The last, best hope for the Colorado GOP | Kelly Sloan
If the Colorado Republican Party desires to retain any relevancy, let alone wrest back any of the levers of political control in the state, it needs to elect Barb Kirkmeyer in the June 30 primary.
To be sure, Kirkmeyer would be a solid candidate for governor in any case, whether or not she shared the ballot with an embarrassing slate of opponents who are making the Republican primary election into one with existential implications for the party. Kirkmeyer has the experience, temperament, and acumen to do the job, and the political instincts and moxie to give her a fighting chance at getting elected to do it. She comes armed with a well-thought-out conservative program for the state, and a comprehensive understanding of policy more than sufficient to go head-to-head with whomever her Democratic opponent turns out to be in the general. In what is now a very blue state with a strong majority of unaffiliated voters, she presents as an acceptable alternative, the grown-up in the room. In terms of candidates, it doesn’t really get much better than this.
And yet, if the polling reports are accurate, Colorado Republican voters seem willing to give all of that up. It makes no sense to me either.
What are the knocks on Kirkmeyer? The most common is she is “not conservative enough.” By what measure? The accusation is leveled with little if anything to back it up. Across the policy constellation her voting record stacks up along traditionally conservative lines. Are there a couple bipartisan votes sprinkled here and there? Yes, but that’s called governing. “But what about the budget?” cry the naysayers, trying to show her work on the Joint Budget Committee as evidence she is a crypto-communist. Yes, she is on the JBC, and yes, the budget — by her own account— is too big. But the JBC is constitutionally required to, well, pass a budget, otherwise very bad things happen. The JBC has six members. Only two of those are Republican. The far better question to ask is: “what would the budget look like without the moderating hand of Sen. Kirkmeyer? (And her counterpart, Rep. Rick Taggart for that matter.) The answer to that is the stuff of fiscal nightmares.
Some have said she comes across at times as, well, prickly. So did Margaret Thatcher, and she worked out pretty well. In any case, the critics are the same ones who clamor about how the Republican Party “needs a fighter.”
The most stinging indictment is she represents The Establishment. Again, meaning what exactly? That she has amassed the years of policy expertise required for the job of governor of a state of 6 million? Besides, I’m still trying to figure out when conservatives decided to join the hippie left in deciding that “establishment” was a bad thing.

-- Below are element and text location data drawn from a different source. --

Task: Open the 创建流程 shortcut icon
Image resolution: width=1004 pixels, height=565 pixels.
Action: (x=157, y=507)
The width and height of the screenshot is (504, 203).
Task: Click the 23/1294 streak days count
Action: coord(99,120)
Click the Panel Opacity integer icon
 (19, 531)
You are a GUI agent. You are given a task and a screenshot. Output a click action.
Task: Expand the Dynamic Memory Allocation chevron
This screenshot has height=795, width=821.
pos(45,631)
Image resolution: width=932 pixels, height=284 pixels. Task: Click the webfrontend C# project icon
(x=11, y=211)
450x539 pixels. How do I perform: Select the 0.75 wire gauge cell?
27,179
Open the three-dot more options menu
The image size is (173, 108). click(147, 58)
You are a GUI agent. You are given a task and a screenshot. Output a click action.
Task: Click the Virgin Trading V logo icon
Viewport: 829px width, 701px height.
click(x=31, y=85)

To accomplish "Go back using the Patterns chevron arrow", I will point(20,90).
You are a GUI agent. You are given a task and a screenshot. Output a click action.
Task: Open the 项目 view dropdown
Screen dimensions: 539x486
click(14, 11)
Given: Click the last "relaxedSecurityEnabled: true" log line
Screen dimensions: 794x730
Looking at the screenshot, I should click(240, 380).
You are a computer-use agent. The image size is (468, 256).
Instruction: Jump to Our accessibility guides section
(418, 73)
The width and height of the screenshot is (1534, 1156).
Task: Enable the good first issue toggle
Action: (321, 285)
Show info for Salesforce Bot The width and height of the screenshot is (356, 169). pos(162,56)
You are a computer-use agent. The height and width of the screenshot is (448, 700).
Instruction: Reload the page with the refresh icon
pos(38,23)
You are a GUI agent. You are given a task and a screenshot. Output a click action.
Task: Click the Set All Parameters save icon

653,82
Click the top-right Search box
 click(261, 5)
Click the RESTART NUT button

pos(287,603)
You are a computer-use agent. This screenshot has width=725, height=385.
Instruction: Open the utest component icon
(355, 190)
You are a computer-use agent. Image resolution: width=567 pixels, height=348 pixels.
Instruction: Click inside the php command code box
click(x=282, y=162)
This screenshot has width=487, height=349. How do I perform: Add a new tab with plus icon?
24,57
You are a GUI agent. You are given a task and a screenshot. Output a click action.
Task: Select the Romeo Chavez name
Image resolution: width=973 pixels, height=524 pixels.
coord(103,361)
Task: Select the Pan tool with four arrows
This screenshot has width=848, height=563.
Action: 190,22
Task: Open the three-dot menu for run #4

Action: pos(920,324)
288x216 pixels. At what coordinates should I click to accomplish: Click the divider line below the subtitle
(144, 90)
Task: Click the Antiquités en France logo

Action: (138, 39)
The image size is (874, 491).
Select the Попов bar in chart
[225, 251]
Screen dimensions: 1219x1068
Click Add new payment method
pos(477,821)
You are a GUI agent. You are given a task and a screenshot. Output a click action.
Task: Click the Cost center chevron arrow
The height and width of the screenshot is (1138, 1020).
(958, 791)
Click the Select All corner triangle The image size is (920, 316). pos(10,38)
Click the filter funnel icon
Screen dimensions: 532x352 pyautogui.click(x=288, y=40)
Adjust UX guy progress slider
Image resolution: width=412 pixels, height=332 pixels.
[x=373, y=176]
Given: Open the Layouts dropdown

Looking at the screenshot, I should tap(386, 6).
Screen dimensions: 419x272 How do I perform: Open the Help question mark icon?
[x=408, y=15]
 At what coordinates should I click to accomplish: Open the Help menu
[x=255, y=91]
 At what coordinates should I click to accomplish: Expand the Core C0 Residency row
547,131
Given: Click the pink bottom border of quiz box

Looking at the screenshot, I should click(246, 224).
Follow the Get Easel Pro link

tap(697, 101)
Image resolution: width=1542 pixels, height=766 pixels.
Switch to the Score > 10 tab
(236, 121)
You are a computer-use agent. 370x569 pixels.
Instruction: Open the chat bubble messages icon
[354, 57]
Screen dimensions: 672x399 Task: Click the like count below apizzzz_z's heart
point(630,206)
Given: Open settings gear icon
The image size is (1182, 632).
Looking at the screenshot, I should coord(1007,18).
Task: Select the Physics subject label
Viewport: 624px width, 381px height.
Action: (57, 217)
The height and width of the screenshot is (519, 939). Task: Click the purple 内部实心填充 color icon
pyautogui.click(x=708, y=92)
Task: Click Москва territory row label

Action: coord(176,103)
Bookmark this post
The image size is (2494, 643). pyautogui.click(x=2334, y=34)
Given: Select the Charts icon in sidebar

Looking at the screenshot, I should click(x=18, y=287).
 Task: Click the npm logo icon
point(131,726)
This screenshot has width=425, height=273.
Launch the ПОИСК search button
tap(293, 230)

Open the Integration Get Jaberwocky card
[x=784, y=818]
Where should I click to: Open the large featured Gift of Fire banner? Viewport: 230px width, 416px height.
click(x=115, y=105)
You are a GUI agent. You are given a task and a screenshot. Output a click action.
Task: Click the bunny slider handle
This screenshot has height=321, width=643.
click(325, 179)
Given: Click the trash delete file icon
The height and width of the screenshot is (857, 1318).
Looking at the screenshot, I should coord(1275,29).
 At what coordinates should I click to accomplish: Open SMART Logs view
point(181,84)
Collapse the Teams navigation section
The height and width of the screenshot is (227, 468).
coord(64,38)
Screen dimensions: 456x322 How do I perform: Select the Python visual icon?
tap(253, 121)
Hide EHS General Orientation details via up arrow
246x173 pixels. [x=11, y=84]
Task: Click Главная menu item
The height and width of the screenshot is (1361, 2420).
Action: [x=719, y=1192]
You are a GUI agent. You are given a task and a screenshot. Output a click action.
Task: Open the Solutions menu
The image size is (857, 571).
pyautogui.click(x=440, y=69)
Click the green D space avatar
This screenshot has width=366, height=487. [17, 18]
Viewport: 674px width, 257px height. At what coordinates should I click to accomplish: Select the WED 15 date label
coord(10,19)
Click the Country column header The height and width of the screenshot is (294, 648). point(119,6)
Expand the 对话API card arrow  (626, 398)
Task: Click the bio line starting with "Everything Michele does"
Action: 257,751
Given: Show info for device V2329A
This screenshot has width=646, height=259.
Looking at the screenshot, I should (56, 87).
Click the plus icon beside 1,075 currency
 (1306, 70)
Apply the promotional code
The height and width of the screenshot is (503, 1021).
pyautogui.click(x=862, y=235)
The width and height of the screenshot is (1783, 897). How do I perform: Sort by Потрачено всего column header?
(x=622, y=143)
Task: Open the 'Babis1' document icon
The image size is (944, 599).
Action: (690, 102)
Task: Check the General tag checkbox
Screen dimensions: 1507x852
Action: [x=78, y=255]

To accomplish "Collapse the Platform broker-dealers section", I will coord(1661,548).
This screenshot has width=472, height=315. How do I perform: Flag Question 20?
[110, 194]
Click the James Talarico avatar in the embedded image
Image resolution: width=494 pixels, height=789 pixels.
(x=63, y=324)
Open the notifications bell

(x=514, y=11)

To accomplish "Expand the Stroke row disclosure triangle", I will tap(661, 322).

So much for the criticisms, which leaves us with the fact as a gubernatorial candidate, Kirkmeyer fits the William F. Buckley axiomatic political formula — the rightward most candidate who is electable.
And it’s not as though the state doesn’t need that. There is a growing realization, even among some Democrats, that something of a course correction is in order. Virtually every issue — the economy, crime, business climate, education, transportation — is crying out for a conservative check on the increasingly extreme progressive pressures they are absorbing. When Gov. Jared Polis — and credit to him for doing this from time to time — has had to assume the role of moderating the left, something is out of kilter.
And that’s really what the GOP governor primary is about, the shaping of an alternative to the status quo. Scott Bottoms’ rigidity has painted him into a corner, and his acceptance of his friend Joe Oltman is a very bright red flag. Meanwhile, Victor Marx sports more red flags that a May Day parade in Moscow in the 1980s. His most public appearances — the debate and the Kyle Clark interview — are exercises in secondhand embarrassment. I felt almost precisely the same thing watching him as I did watching President Joe Biden in his disastrous debate with Donald Trump.
The conservative movement draws from deep wells, and a respected intellectual tradition, which the Republican Party has fostered as the movement’s political home for decades. Buckley and the other giants of the time were successful in creating and driving the conservative movement in part by feeding the intellectual side and simultaneously rejecting the kooks — the Bircher’s, the antisemites, and so forth. Rejection of that model would be the party’s death knell.
The Colorado Republicans need to decide which way they will go — remain the standard bearer of conservatism, offering a trusted, respectable, reliable, adult alternative to the increasingly chaotic excesses of the left’s revolutionary zeal; or abandon all that for a shiny and exciting, but rootless and equally chaotic, populism.
The state desperately needs a mature conservative alternative that has the trust of the voters. If the Republican Party is to provide that alternative, it’s last, best hope may well be with Barb Kirkmeyer.
Kelly Sloan is a political and public affairs consultant and a recovering journalist based in Denver.